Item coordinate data
....

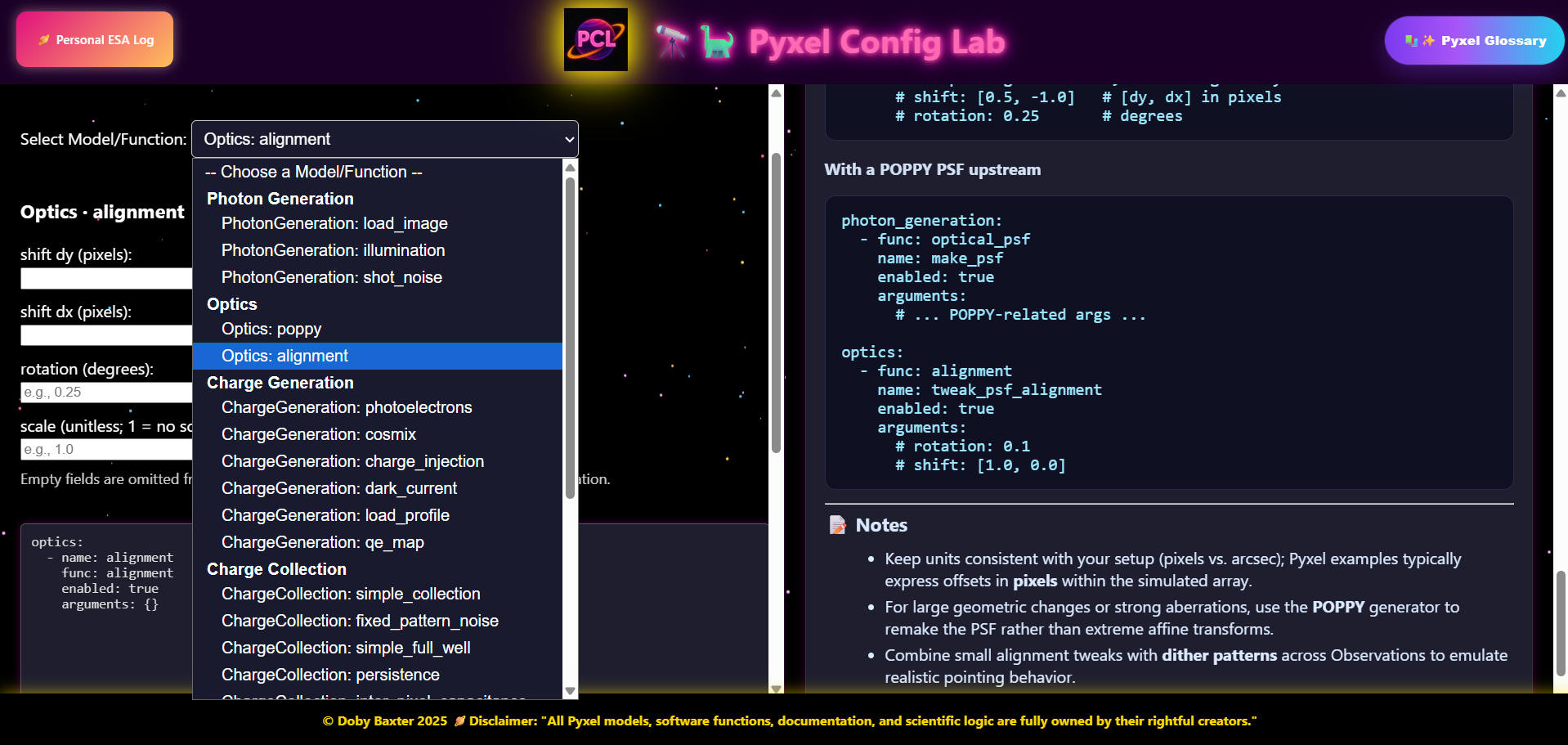Viewport: 1568px width, 745px height.
Task: Click the green dinosaur icon
Action: [716, 42]
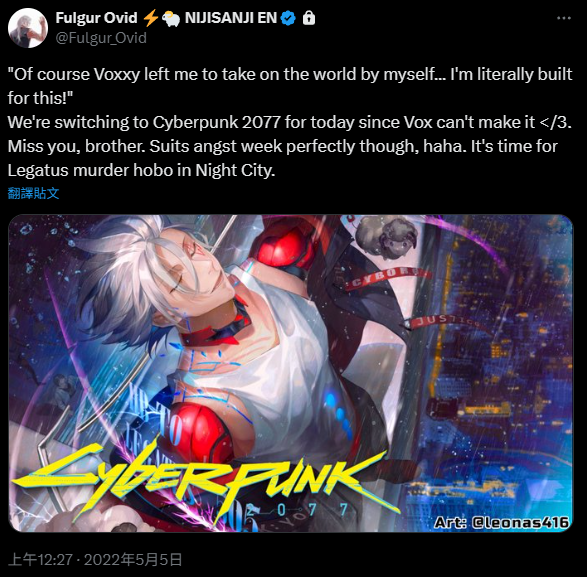Click the sheep emoji in the display name
The width and height of the screenshot is (587, 577).
tap(171, 18)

....

* WORK REQUIRED: Reproduce the entire listing above word for word, omitting the pictures.

* REPLY TO THE EXERCISE:
Viewport: 1568px width, 745px height.
Task: Click the green dinosaur icon
Action: [716, 42]
Click the sheep emoji in the display name
The width and height of the screenshot is (587, 577).
tap(171, 18)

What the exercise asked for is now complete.